ASSIGNED TASK →
When you reach the line containing "The image size is (1937, 1226)." in the records below, start copying exactly, and stop once you have copied the line containing "Image resolution: width=986".

DATA TO USE →

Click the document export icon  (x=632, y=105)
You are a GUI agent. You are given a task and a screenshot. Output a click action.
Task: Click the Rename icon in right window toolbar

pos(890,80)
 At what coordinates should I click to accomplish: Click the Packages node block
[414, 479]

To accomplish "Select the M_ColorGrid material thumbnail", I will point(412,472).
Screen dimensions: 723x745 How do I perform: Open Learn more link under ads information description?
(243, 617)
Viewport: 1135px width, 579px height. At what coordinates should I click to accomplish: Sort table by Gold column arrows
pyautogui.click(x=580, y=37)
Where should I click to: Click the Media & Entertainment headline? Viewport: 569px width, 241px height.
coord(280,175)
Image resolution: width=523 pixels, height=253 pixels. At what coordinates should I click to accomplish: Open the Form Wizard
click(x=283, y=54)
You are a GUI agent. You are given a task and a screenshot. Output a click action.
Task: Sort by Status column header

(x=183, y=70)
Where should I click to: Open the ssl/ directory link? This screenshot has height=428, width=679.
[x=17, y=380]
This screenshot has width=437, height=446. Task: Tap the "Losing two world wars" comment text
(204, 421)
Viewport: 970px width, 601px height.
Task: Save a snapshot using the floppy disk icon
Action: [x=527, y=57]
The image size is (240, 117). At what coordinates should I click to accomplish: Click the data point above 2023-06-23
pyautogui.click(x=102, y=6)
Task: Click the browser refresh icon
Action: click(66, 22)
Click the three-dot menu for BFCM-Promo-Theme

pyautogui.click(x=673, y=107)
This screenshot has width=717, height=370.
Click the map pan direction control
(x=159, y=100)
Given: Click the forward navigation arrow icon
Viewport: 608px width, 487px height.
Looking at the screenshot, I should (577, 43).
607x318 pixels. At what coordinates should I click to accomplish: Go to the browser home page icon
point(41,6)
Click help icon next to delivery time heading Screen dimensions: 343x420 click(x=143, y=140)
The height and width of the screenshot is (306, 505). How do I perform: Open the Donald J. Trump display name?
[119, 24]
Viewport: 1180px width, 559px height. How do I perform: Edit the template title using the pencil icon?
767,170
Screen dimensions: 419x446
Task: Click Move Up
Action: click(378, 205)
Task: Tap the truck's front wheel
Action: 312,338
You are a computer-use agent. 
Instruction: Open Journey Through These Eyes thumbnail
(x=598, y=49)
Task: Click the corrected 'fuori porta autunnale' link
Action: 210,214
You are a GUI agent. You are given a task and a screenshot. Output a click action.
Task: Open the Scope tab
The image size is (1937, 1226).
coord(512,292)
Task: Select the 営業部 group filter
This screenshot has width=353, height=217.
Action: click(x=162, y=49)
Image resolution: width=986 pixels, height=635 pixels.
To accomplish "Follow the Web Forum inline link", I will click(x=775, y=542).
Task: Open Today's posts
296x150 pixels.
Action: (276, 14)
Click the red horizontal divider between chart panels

YOUR SOLUTION →
The image size is (1937, 1226).
coord(512,292)
Task: Select the 営業部 group filter
This screenshot has width=353, height=217.
Action: click(x=162, y=49)
Image resolution: width=986 pixels, height=635 pixels.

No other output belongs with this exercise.